[[ Records for the exercise, beginning ]]
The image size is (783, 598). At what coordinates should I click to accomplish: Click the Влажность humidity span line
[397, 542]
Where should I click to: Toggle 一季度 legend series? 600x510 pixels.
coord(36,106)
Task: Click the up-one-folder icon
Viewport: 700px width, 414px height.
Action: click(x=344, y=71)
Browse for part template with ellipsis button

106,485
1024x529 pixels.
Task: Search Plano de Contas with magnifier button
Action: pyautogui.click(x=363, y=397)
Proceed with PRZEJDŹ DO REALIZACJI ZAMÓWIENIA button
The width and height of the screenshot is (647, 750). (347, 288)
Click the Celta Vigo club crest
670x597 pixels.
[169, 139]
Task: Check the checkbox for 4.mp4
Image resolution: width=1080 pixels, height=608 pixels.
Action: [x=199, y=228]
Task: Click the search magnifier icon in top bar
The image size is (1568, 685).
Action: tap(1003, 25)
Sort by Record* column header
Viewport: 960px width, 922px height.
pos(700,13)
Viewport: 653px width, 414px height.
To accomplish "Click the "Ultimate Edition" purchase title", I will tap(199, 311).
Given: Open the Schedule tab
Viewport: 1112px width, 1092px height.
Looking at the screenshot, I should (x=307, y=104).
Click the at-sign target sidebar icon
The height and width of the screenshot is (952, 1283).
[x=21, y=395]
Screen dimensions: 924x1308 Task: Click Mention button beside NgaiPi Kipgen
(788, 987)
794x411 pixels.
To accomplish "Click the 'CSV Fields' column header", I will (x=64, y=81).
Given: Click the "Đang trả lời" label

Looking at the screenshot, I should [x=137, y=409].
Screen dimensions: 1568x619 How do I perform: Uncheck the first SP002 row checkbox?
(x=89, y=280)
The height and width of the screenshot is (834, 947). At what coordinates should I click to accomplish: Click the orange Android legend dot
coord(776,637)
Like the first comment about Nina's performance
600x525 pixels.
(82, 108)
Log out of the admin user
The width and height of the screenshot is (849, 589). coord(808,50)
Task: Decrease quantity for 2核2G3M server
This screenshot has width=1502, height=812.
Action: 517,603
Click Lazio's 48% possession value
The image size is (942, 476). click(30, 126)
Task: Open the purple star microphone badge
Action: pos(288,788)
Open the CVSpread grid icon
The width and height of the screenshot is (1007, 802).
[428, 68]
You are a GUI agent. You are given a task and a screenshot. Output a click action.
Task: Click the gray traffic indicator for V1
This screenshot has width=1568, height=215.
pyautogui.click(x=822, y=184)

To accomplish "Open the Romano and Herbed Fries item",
[[ Records for the exercise, end ]]
■ Your instructions
Would you please write out the entries again exactly?

■ Task result
The image size is (783, 598). At what coordinates should I click to accomplish: Click the Влажность humidity span line
[397, 542]
Where should I click to: Toggle 一季度 legend series? 600x510 pixels.
coord(36,106)
Task: Click the up-one-folder icon
Viewport: 700px width, 414px height.
Action: click(x=344, y=71)
Browse for part template with ellipsis button

106,485
1024x529 pixels.
Task: Search Plano de Contas with magnifier button
Action: pyautogui.click(x=363, y=397)
Proceed with PRZEJDŹ DO REALIZACJI ZAMÓWIENIA button
The width and height of the screenshot is (647, 750). (347, 288)
Click the Celta Vigo club crest
670x597 pixels.
[169, 139]
Task: Check the checkbox for 4.mp4
Image resolution: width=1080 pixels, height=608 pixels.
Action: [x=199, y=228]
Task: Click the search magnifier icon in top bar
The image size is (1568, 685).
Action: tap(1003, 25)
Sort by Record* column header
Viewport: 960px width, 922px height.
pos(700,13)
Viewport: 653px width, 414px height.
To accomplish "Click the "Ultimate Edition" purchase title", I will tap(199, 311).
Given: Open the Schedule tab
Viewport: 1112px width, 1092px height.
Looking at the screenshot, I should (x=307, y=104).
Click the at-sign target sidebar icon
The height and width of the screenshot is (952, 1283).
[x=21, y=395]
Screen dimensions: 924x1308 Task: Click Mention button beside NgaiPi Kipgen
(788, 987)
794x411 pixels.
To accomplish "Click the 'CSV Fields' column header", I will (x=64, y=81).
Given: Click the "Đang trả lời" label

Looking at the screenshot, I should [x=137, y=409].
Screen dimensions: 1568x619 How do I perform: Uncheck the first SP002 row checkbox?
(x=89, y=280)
The height and width of the screenshot is (834, 947). At what coordinates should I click to accomplish: Click the orange Android legend dot
coord(776,637)
Like the first comment about Nina's performance
600x525 pixels.
(82, 108)
Log out of the admin user
The width and height of the screenshot is (849, 589). coord(808,50)
Task: Decrease quantity for 2核2G3M server
This screenshot has width=1502, height=812.
Action: 517,603
Click Lazio's 48% possession value
The image size is (942, 476). click(30, 126)
Task: Open the purple star microphone badge
Action: pos(288,788)
Open the CVSpread grid icon
The width and height of the screenshot is (1007, 802).
[428, 68]
You are a GUI agent. You are given a task and a screenshot. Output a click action.
Task: Click the gray traffic indicator for V1
This screenshot has width=1568, height=215.
pyautogui.click(x=822, y=184)

To accomplish "Open the Romano and Herbed Fries item",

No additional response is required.